UZAYIP GİDEN O TREN YOLLARI

"Uzayıp giden o tren yolları
Açılıp sarmayan yarin kolları
Uğurlar kızları, nazlı dulları
Bir beyaz mendilin sallanışını
Unutmam o gece ağlayışını
Silemem coşmuşum gözüm yaşını
Uzayıp giden o tren yolları
Açılıp sarmayan yarin kolları"

İki gün önce Cebeci tren istasyonu boyunca yürüyüş yaptığımdan beri bu şarkı dilimde. Kulağım öyle aşinadır ki zaten, çocukluğum süresince annemden yüzlerce kere dinlemişimdir.

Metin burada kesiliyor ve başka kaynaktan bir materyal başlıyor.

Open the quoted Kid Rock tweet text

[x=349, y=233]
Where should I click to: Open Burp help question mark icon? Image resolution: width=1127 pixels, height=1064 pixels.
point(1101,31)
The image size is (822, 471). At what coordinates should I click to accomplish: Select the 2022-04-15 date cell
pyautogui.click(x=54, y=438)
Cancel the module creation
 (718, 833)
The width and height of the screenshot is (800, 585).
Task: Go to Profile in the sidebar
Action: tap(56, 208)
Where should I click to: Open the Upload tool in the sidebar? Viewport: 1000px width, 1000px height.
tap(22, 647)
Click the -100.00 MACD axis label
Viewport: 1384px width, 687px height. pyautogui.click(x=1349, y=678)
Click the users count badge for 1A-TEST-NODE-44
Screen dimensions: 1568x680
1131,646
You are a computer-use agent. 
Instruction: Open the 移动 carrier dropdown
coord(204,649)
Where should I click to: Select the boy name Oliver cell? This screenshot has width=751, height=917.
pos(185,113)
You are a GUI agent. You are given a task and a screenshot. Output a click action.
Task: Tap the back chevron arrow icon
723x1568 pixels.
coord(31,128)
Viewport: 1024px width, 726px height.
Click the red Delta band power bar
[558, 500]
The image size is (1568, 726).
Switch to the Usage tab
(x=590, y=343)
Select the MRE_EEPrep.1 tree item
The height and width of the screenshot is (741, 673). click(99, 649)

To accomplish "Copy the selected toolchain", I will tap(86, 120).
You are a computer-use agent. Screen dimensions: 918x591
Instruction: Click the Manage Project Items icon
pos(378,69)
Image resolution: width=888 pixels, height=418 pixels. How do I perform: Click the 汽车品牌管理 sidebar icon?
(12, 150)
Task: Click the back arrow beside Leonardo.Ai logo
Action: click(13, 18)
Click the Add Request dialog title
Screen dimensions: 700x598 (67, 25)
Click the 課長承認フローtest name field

Benim annem evde sürekli şarkı söyleyen bir kadındı, doğal olarak ona çekmişim. Yataktan kalktım kalkalı "Uzayıp giiideeeen o treeen yollaaaarı" diye çığrınıp bilgisayar başında avarelik ediyordum ki birden içimdeki en kuytu köşeye gizlenmiş domestik ruh el salladı. Aldırmadım önce, bu defa "Haydi şimdi bütün eller havaya" moduna geçti, başımı çevirdim. Iıh, taktı ya bir kere bana, dürttü bu defa, "Kalk, mutfağa git". Emir büyük yerden, çaresiz dediğini yaptım. Şimdi kırk yılda bir gelen misafir kapıdan çevrilir mi, domestik ruhumuzu en iyi şekilde ağırlamak boynumuzun borcudur.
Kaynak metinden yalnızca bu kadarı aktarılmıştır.